Like many of the shows from this period, plots are intricate, characters are abundant, action set pieces are aplenty, and music is catchy. Other than different motifs of the unforgettable theme song, the soundtrack for "Knight of the Phoenix" is entirely made up of popular songs of the era (era). “Proud Mary” by Tina Turner, “Take It Easy” by The Eagles, “Don't Stop” by Fleetwood Mac, etc. Interestingly enough, though, is that these songs are all diegetic, and covers. I don't know if this was a way to get around paying higher copyright fees but it's very distracting hearing well-known songs sung karaoke style. And as is the case in many TV shows, we see some interesting cameos. Most notably in "Knight of the Phoenix" are the gardener from The Beach Girls as a car thief who KITT takes care of promptly, and Charles Napier in an uncredited role as one of the thugs that fights Hoff.
While the plot is exciting enough, it's obviously not the focus of a show featuring David Hasselhoff and a talking supercar. We do learn that Michael Knight is heavily trained in martial arts in a scene straight from a Monty Python sketch where we see numerous bodies flying through the air and crashing into tables and chairs but no actual fighting. We know that Michael Knight is a bit of a Casanova. Like most episodes, I assume, here he has a one-off love interest that he sneaks up on after her shift at the bar is over. He says, “I stayed in my car so I wouldn't scare you.” She retorts, “Well ain't you the David Niven.” And I know Devon is Michael's “handler” for the remainder of the show's four seasons. My only question is: does the 60-year-old Irishman wear eyeliner throughout the entire series or just this first episode?
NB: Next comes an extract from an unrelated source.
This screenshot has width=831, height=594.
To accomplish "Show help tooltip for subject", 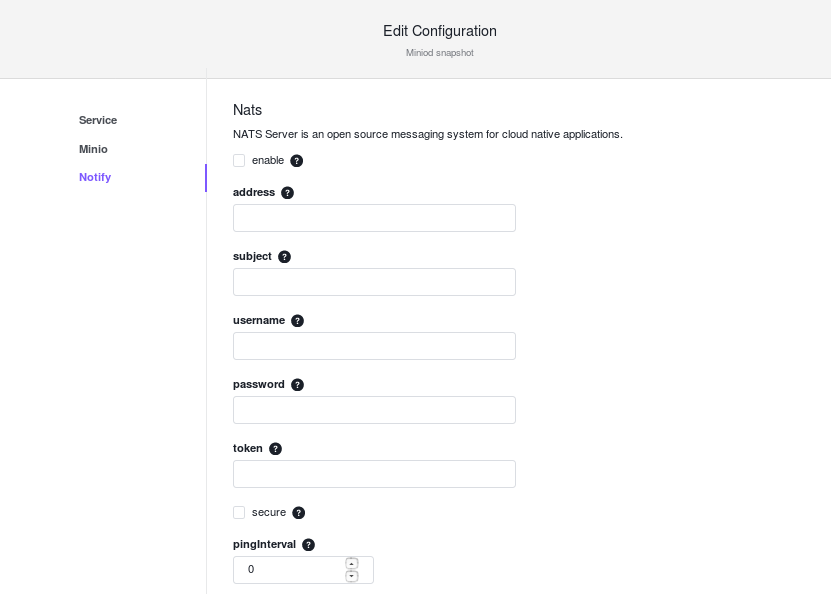I will [x=285, y=257].
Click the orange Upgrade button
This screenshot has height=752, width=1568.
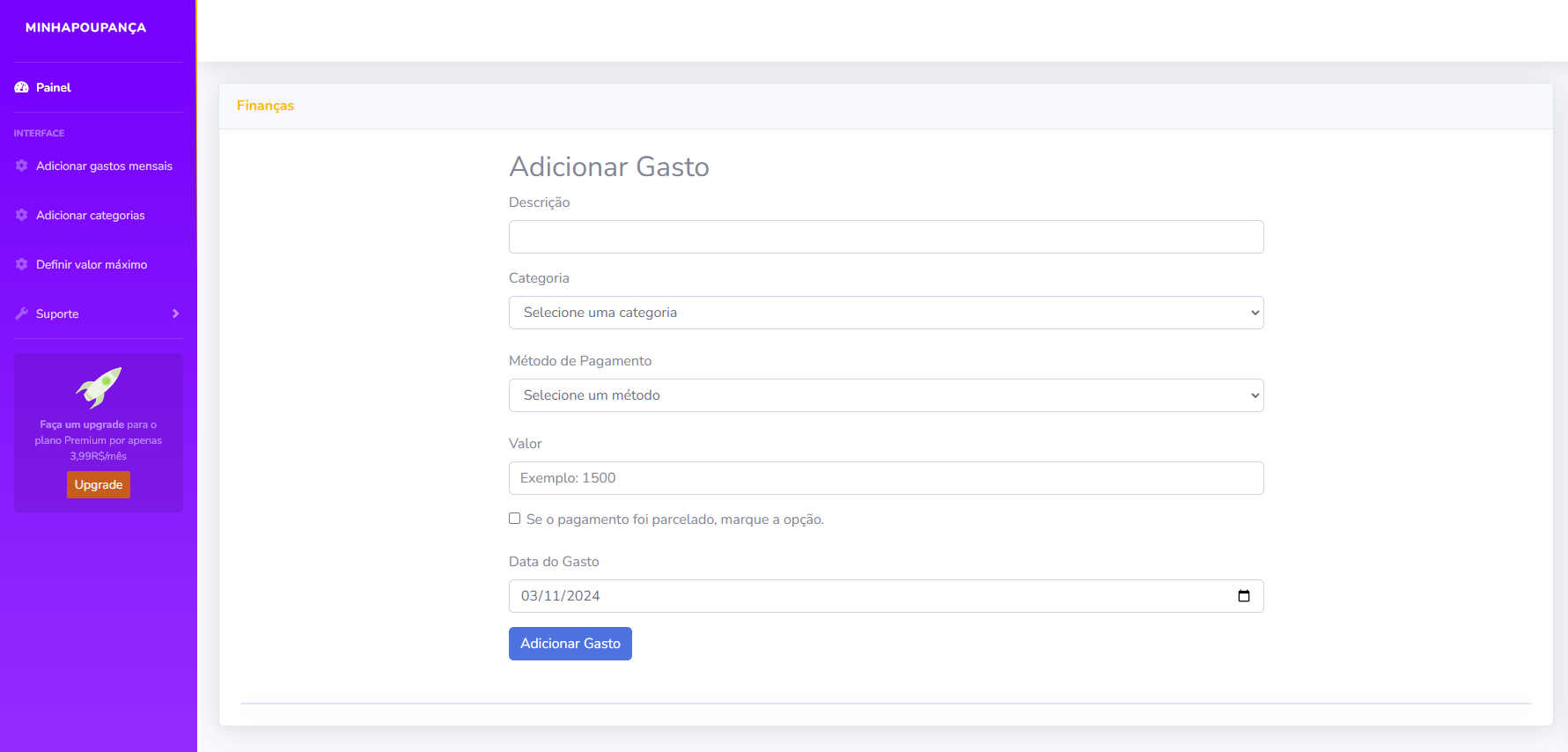[99, 484]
  1. I watched a lot of Knight Rider reruns when I was a child. I do not remember seeing the program during its network run, and the show seemed to have disappeared from television by the 1990s. Only recently have I seen it airing on one of the numerous vintage TV channels. What strikes me now more than anything are the stunts. A lot of work went into just a few seconds of images on the screen.

    1. Oh yeah, I watched it a lot when it was on in the 80's (probably re-runs), but not since then. Might be a fun show to revisit after I'm done re-watching T.J. Hooker.

  2. I was seriously tempted to watch the "Knight Rider" two-parter Season 2 opener, "Goliath Parts 1 & 2" for today's CARS! Day. Also known as the one where The Hoff plays Michael Knight's Evil Twin, Garthe, with a thin-pencil stache. So cheesy, so deadly serious, so good! :-)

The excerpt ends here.